**PROBLEM TO SOLVE**
How many lines in the rows below contain the word "button"? Reply with the number alone.

== RECORDS FOR THE EXERCISE

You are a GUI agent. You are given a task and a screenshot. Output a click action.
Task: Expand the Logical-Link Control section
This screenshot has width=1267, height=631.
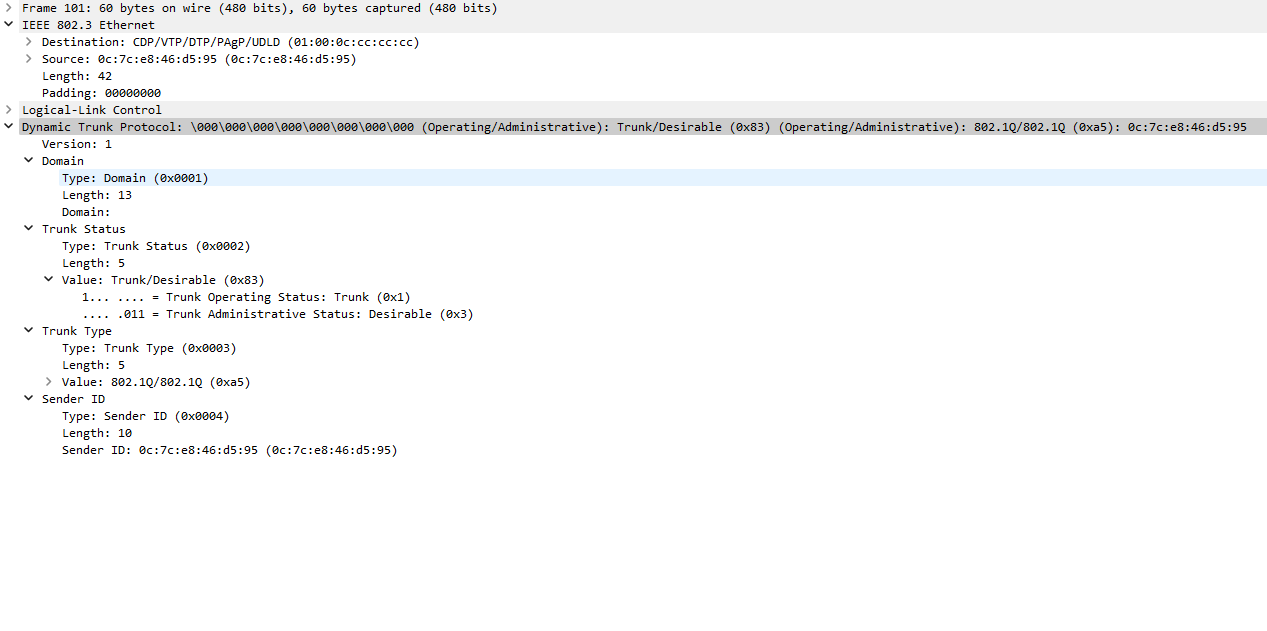[8, 109]
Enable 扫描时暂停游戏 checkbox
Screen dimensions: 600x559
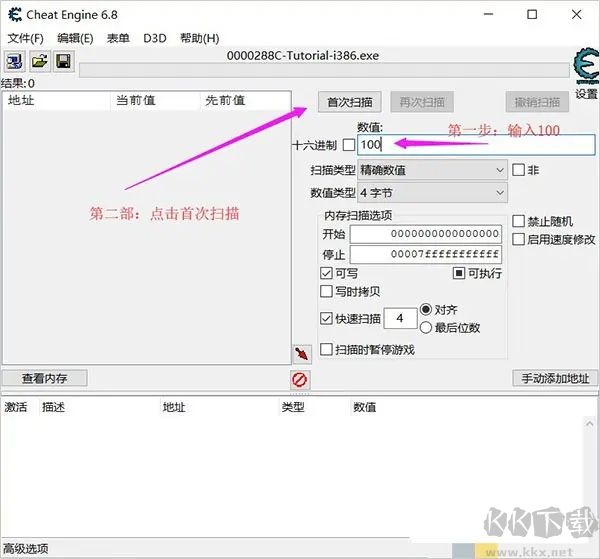pyautogui.click(x=327, y=350)
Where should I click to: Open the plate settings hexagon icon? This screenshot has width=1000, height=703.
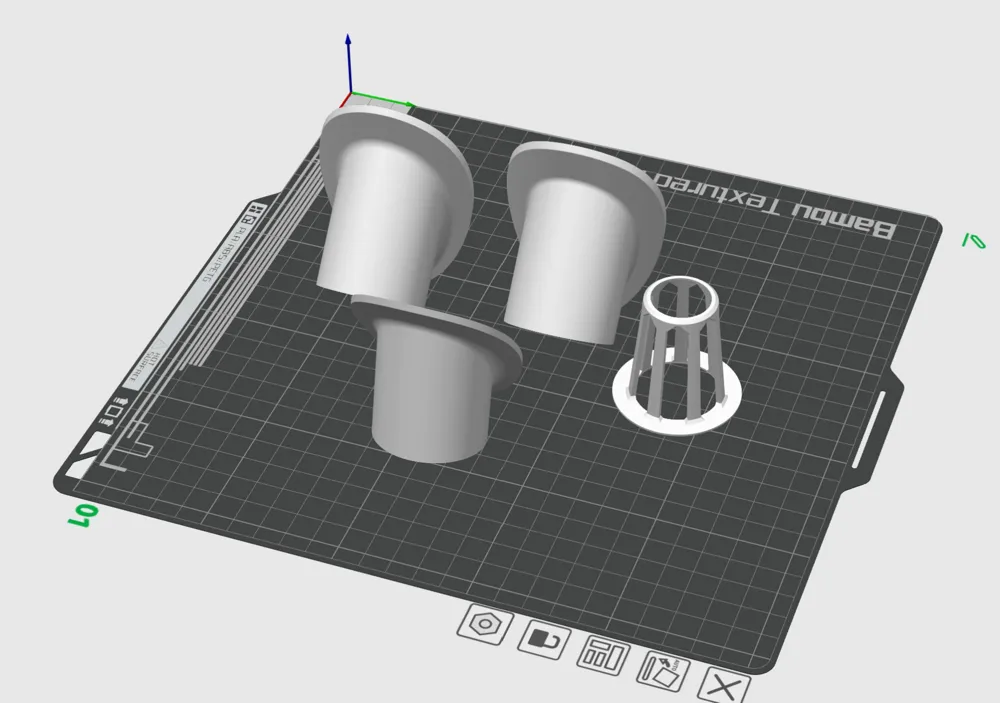(484, 622)
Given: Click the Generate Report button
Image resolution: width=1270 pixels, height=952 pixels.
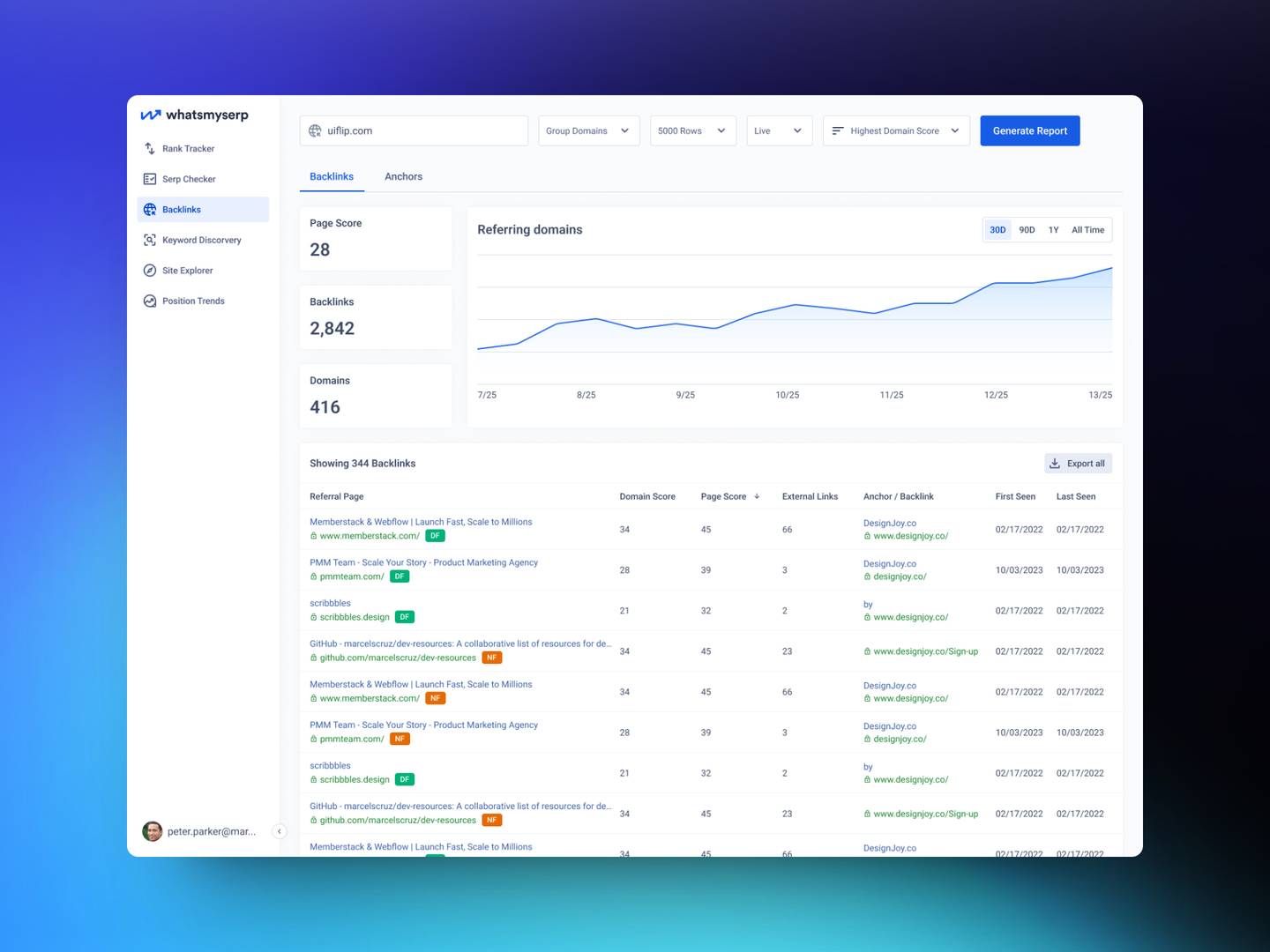Looking at the screenshot, I should tap(1029, 130).

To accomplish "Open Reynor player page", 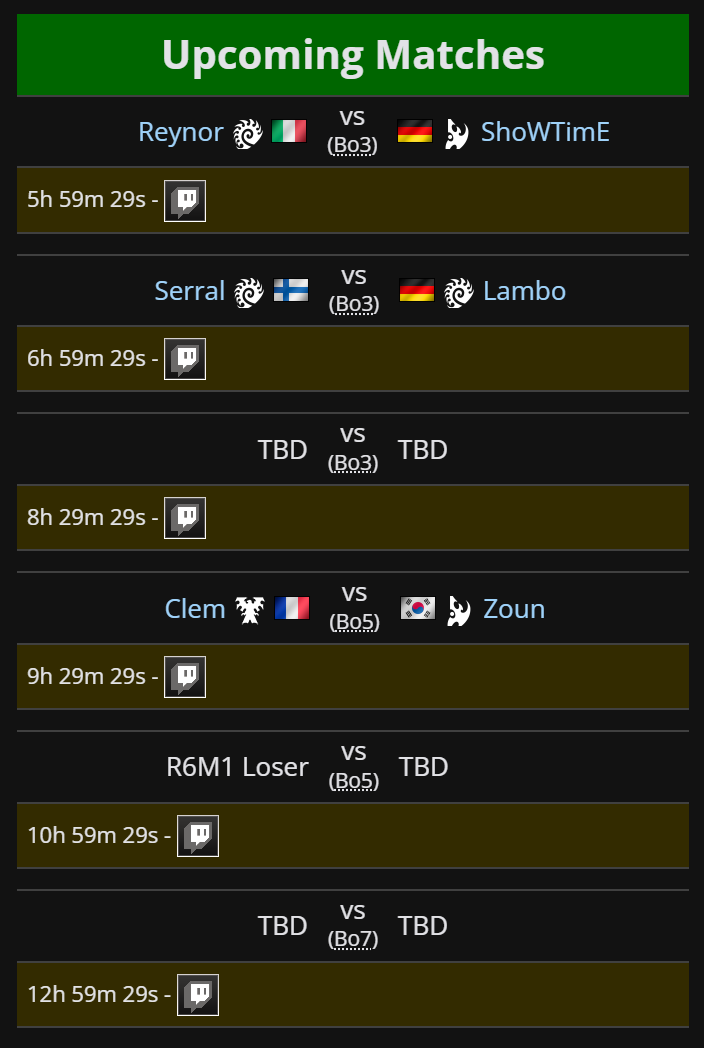I will coord(181,132).
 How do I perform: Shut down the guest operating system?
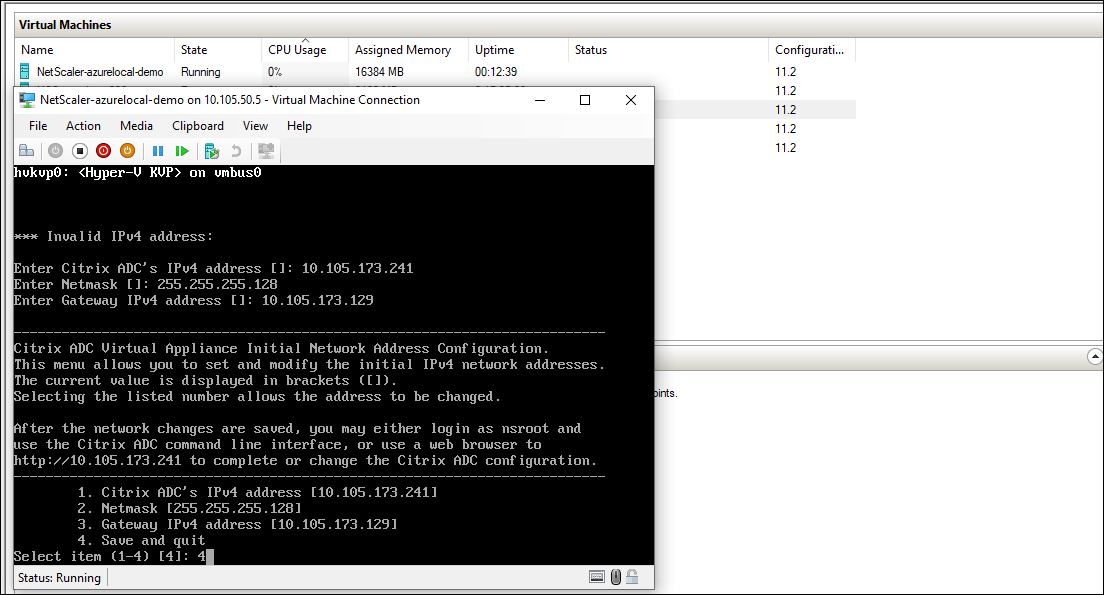click(103, 150)
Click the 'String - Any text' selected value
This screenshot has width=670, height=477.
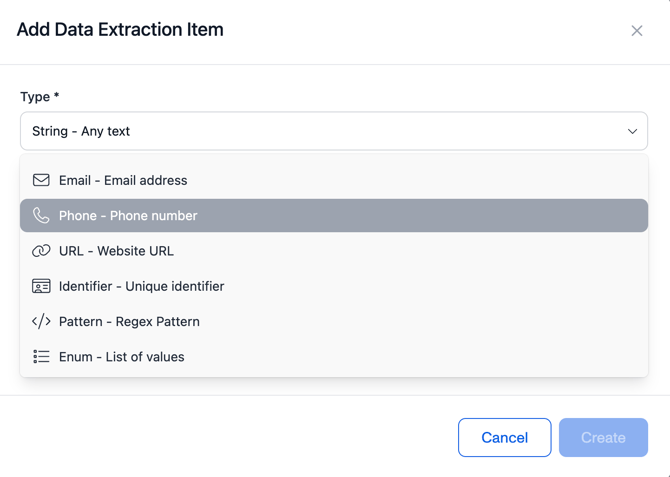pos(81,131)
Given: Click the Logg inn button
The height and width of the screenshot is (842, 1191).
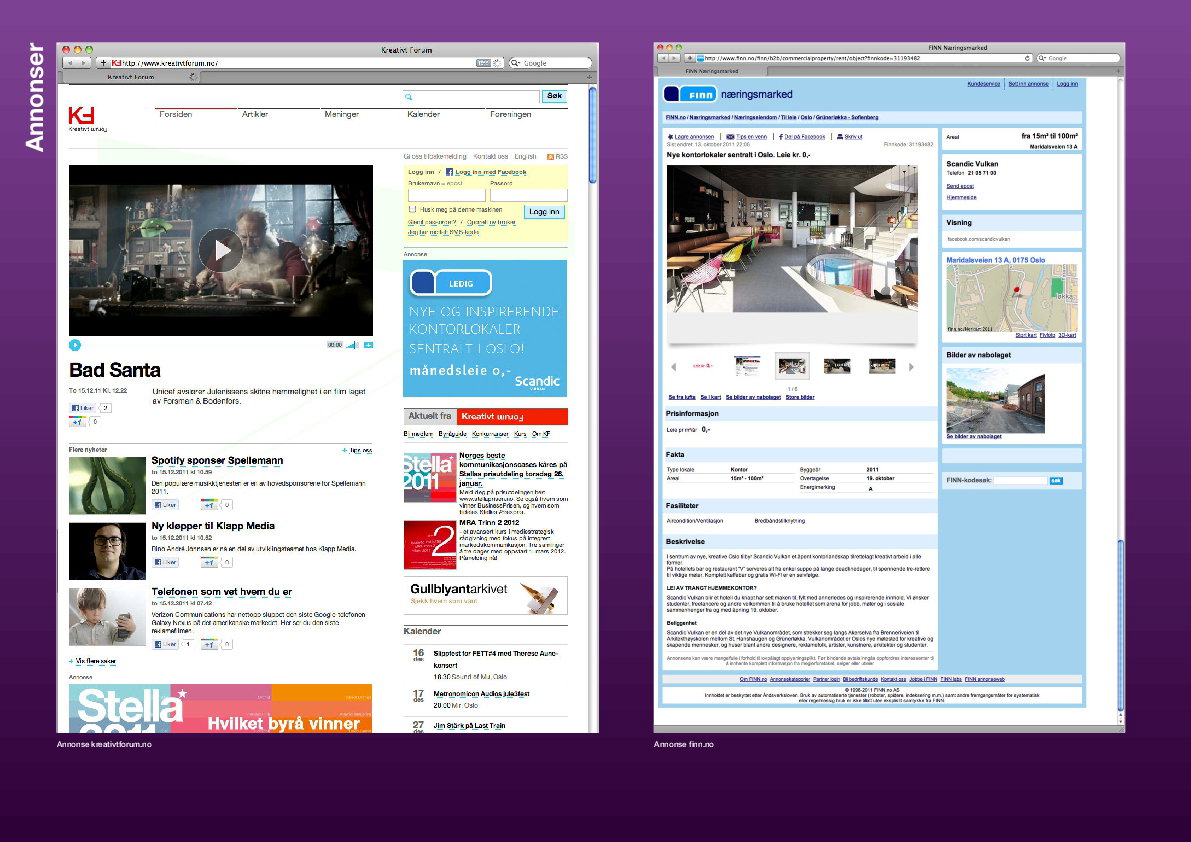Looking at the screenshot, I should coord(545,212).
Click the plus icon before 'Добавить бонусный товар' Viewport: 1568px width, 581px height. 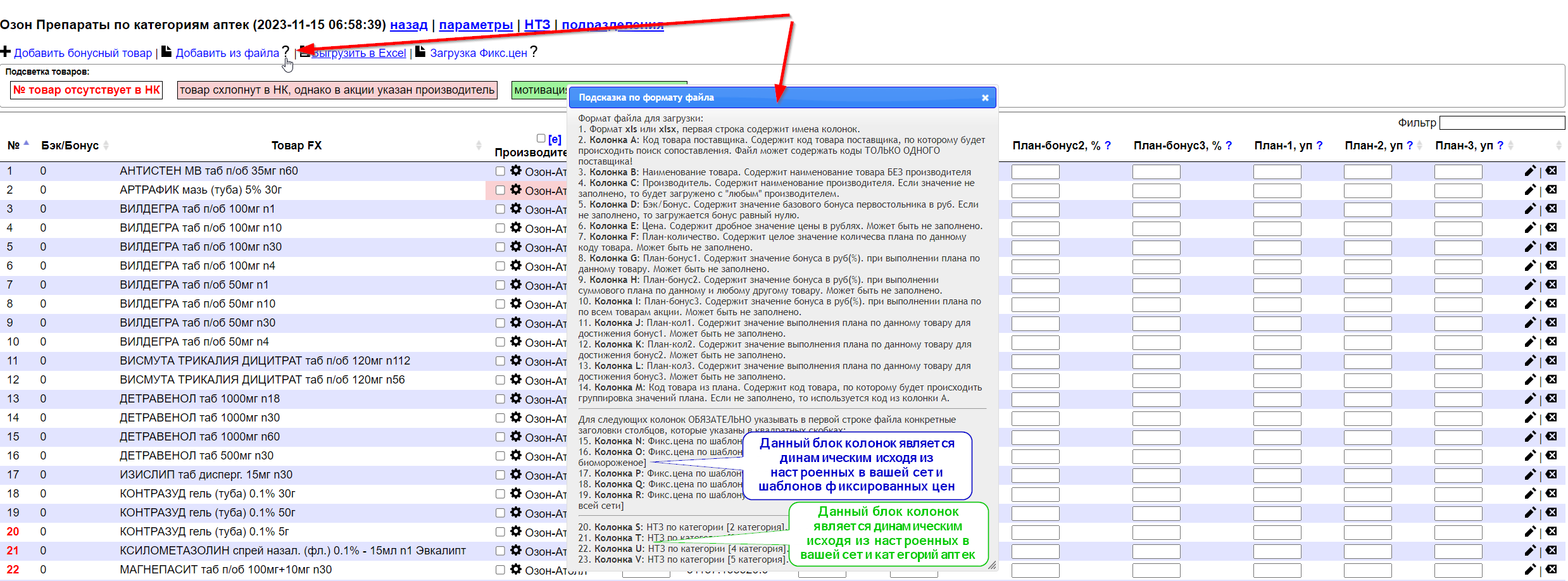tap(6, 51)
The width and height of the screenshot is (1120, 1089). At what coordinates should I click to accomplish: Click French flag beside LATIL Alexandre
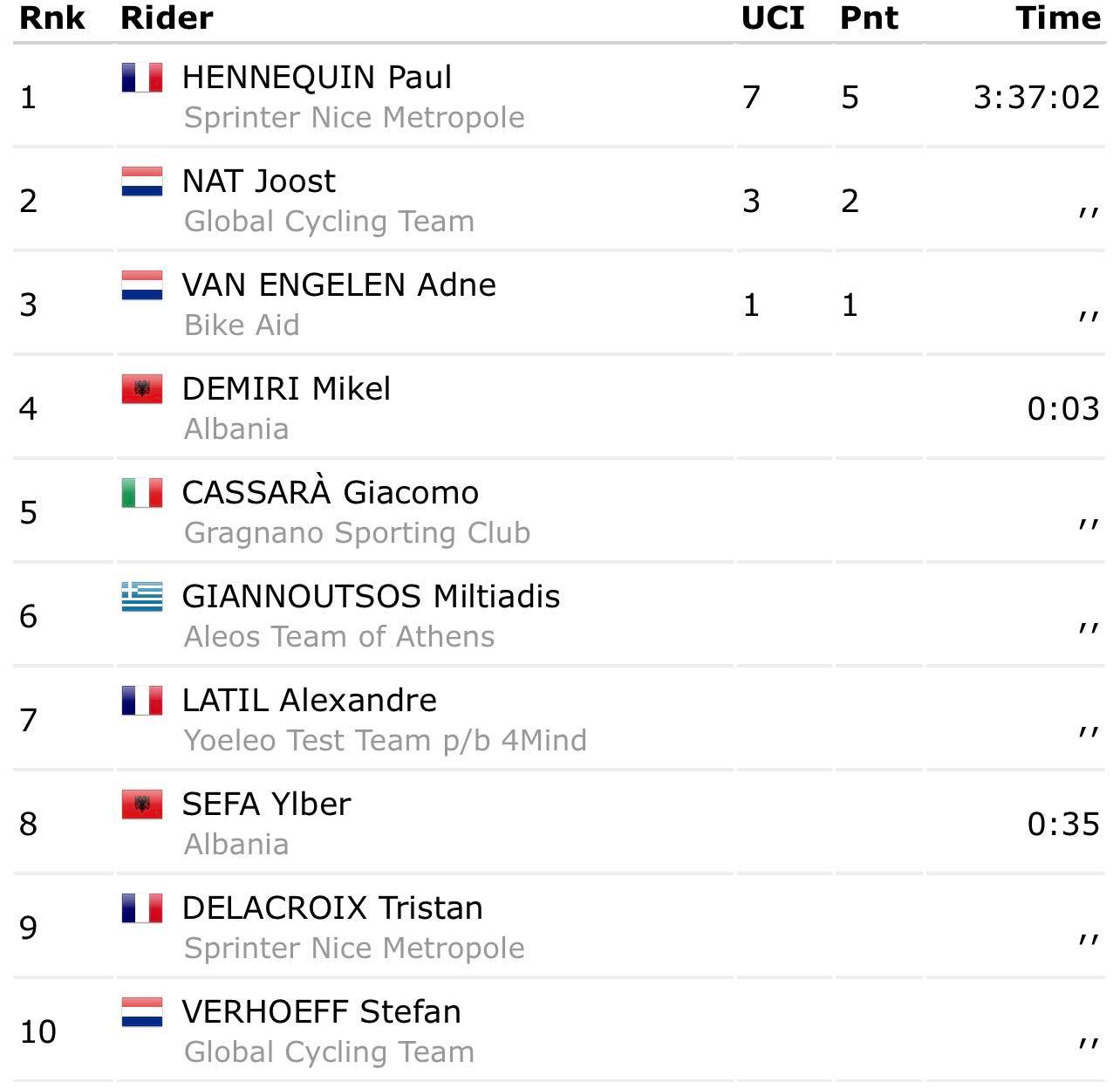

====

**ANSWER FOR THIS EXERCISE**
2